It is all a mindset. I was a buy and hold investor for years from August 1982 till April 2000. During that time I put at least $500 a week in the S&P 500. I had a full time job where I was making a few thousand a week and did not fret about what the stock market did on a daily basis. In fact, I didn't even follow the stock market on a daily basis or even know that technical analysis even existed. I was told by Marty Zweig, George Soros and Jimmy Rodgers that the stock market was dirt cheap. That was enough for me. I was so busy raising my three sons and working 14 hours a day 7 days a week that I had no time to even track what SPX was doing on a daily and even a weekly basis. But I had full confidence that what I was doing would be immensely profitable down the road. I waited for my statements to check where things were at.

Now, of course, I cannot do that since I am retired and cannot afford a big drawdown. The 1987 crash did not faze me in the least because I was earning good money and had a lot of money saved.
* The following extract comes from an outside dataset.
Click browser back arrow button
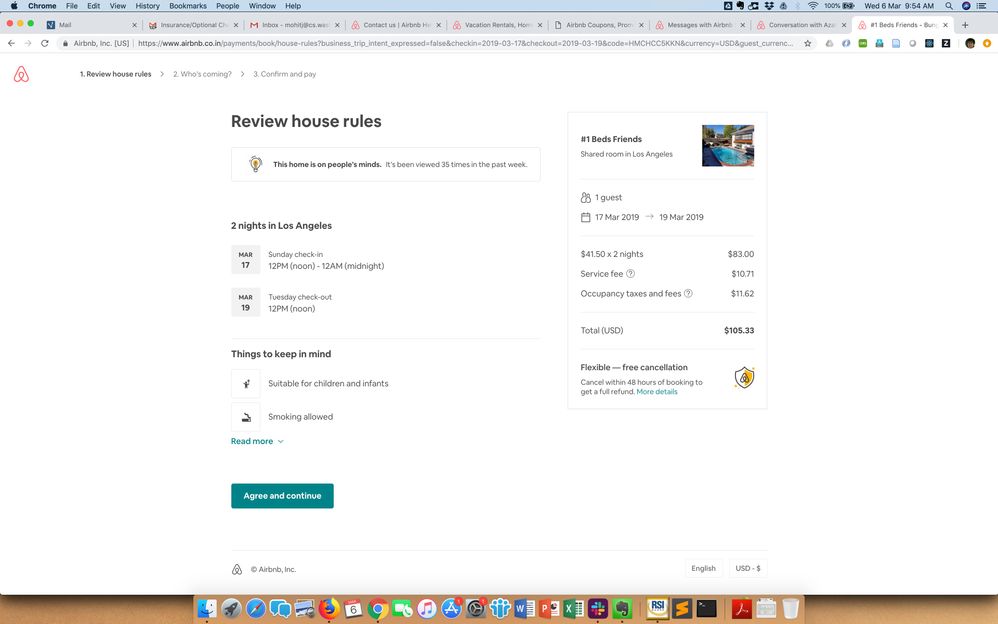 11,43
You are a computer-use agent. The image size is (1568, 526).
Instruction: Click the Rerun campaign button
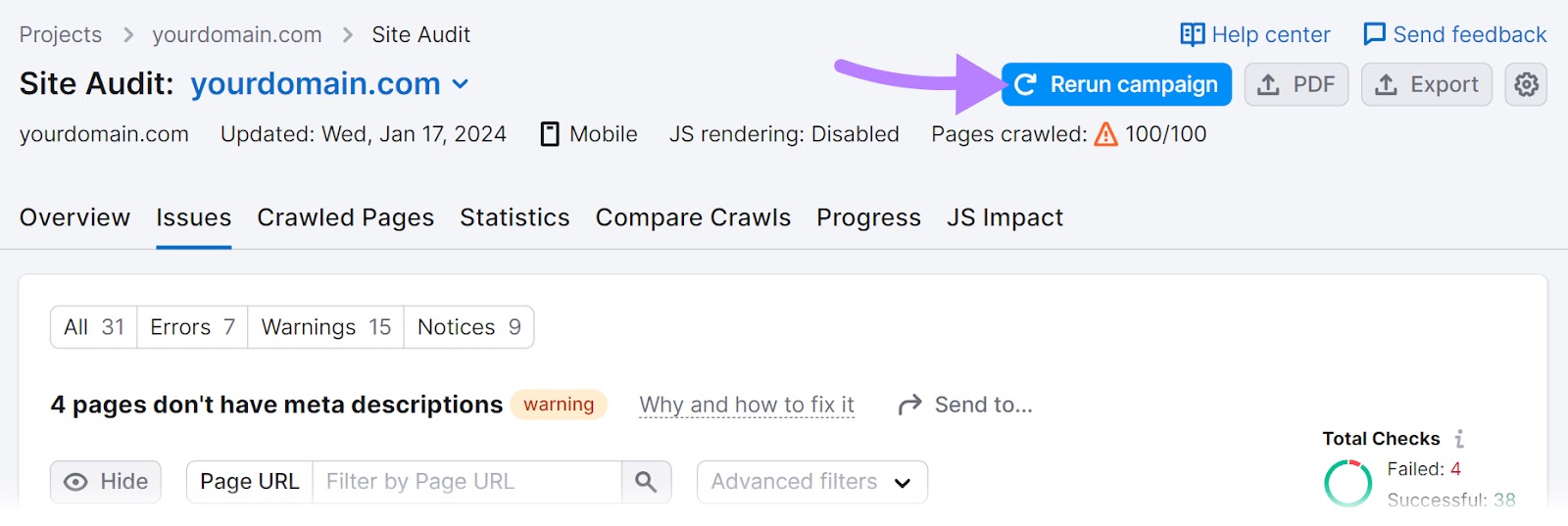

The mindset is completely different for the finance professional and retail investor who has a very good paying job and is cash flow rich.

I sold in April 2000 after a 20% decline in my portfolio. Still, it was well worth it and immensely profitable.

Now I follow the market full time and am a swing trader. It is more stressful since I am retired, but still very worth my while.

I recently had a person in my complex ask me how I can have so much money in the stock market and sleep at night. My answer to him was that it was a bull market and the Fed and fiscal policy was extremely bullish so I don't fret about the short term moves.

Again, it is all a mindset.

I am not here to judge.

Being has many senses. Existence is revealed in many ways.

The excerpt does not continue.